DRAM producers in all three Asian countries, but especially in South Korea, continue to build capacity without regard to production costs, according to Von Zitzewitz.

"South Korea already has tremendous capacity in DRAMs, yet they are continuing to expand production," he said. He said that South Korean companies that have cut back recently on projected new fabs have simply switched to increasing output through technology upgrades of existing lines.

The Siemens executive also echoed the concerns of Micron and the U.S.-based Semiconductor Industry Association that the South Koreans were using subsidies from the government and banks to finance their fab expansions. He supported the U.S. chip industry's demand that no global bailout money end be used to continue expansion.

He charged that the South Koreans deliberately targeted DRAM at markets outside their country. "This overloaded the global market, causing severe price erosion in DRAMs," he said. "It only ended up taking cash out of everybody's pocket."

Von Zitzewitz said DRAM dumping is continuing this year. He said 16-Mbit DRAMs, which had recovered slightly to between $3 and $4 each in January have again fallen to between $2 and $3. "Pricing once again is back in very dirty corners," he said. "We now think it is reasonable to gather data on dumping to take appropriate action."

Any new EC dumping case related to DRAMs would come on the heels of two separate long European dumping suits against Japan and South Korea that have just ended. The EC originally set various DRAM floor prices for producers in the two countries. These rates were suspended in the three years through 1996 when DRAMs in global markets were in short supply and prices shot up. The EC re-instituted the DRAM floor price procedures early last year when the memory market nose-dived.

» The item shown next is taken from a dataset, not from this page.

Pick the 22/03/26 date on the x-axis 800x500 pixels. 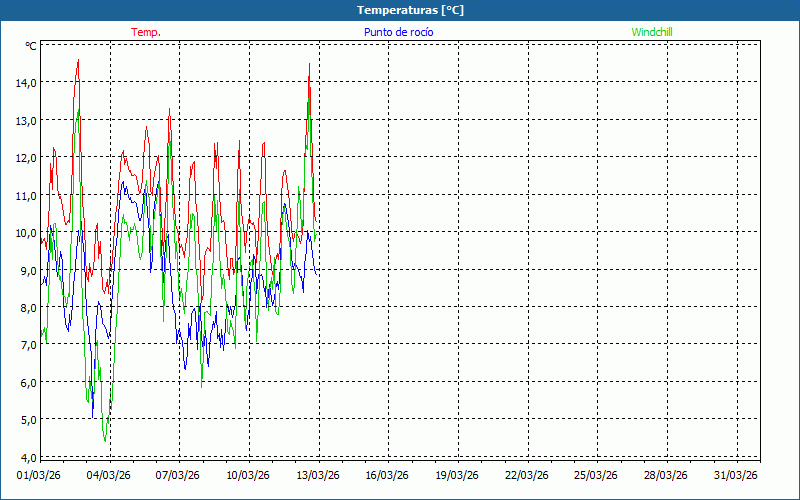[x=526, y=475]
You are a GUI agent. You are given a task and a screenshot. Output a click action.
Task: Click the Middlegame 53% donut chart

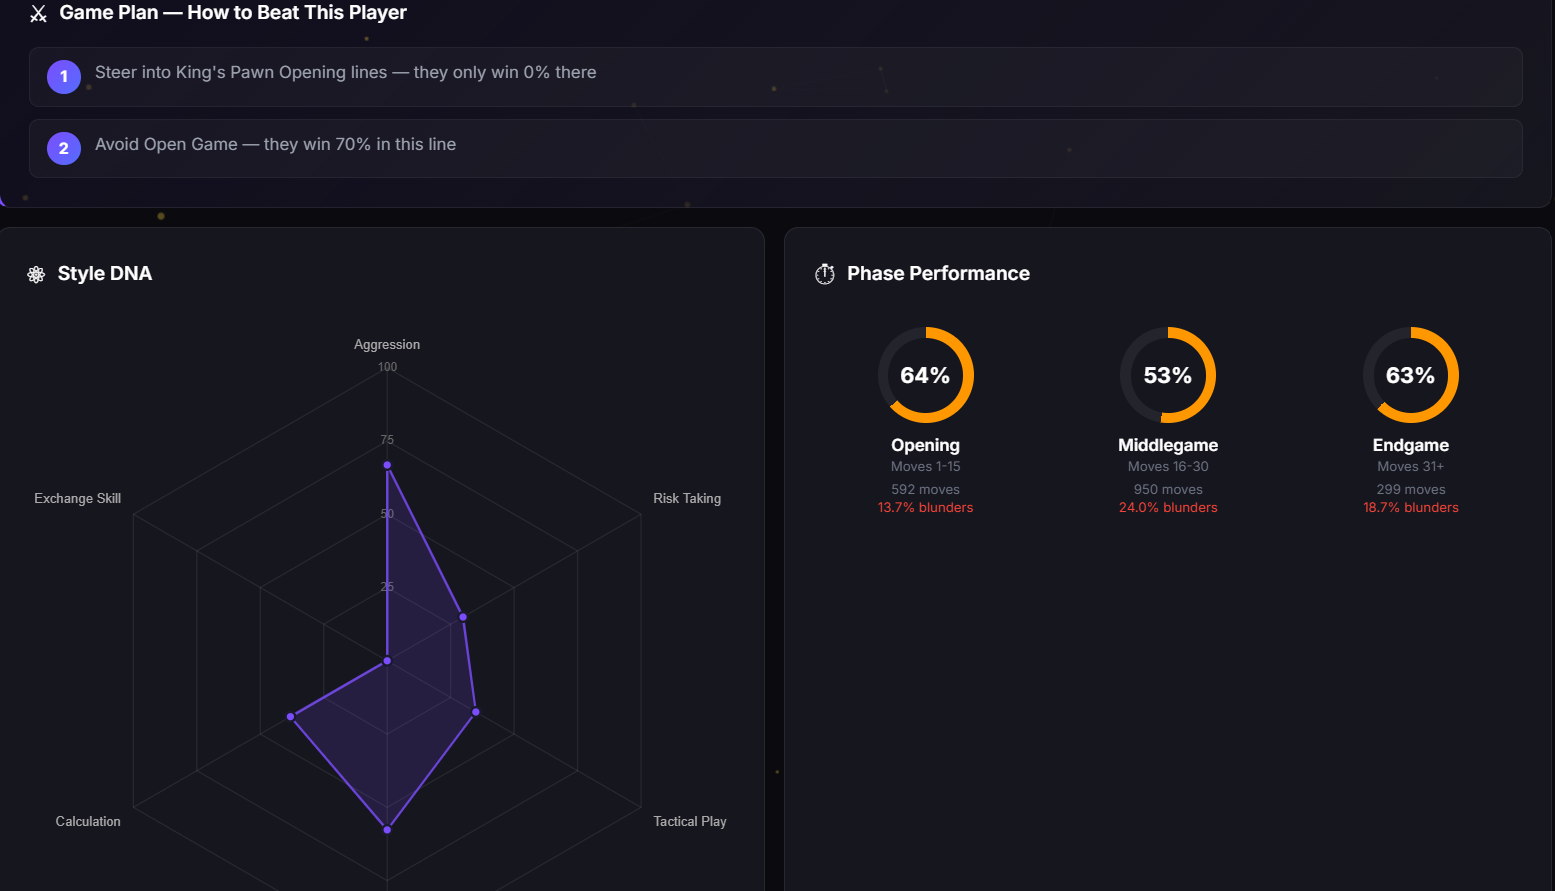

Sources said they believed that the EC floor prices, which are kept confidential, generally reflected market rates. The EC then agreed to drop the DRAM cases when chip makers in Japan and South Korea agreed to the fast-track data compilation system. A European chip marketer who asked not be identified wondered if anyone had predicted that the fast-track system would be needed so soon after the two old cases were settled.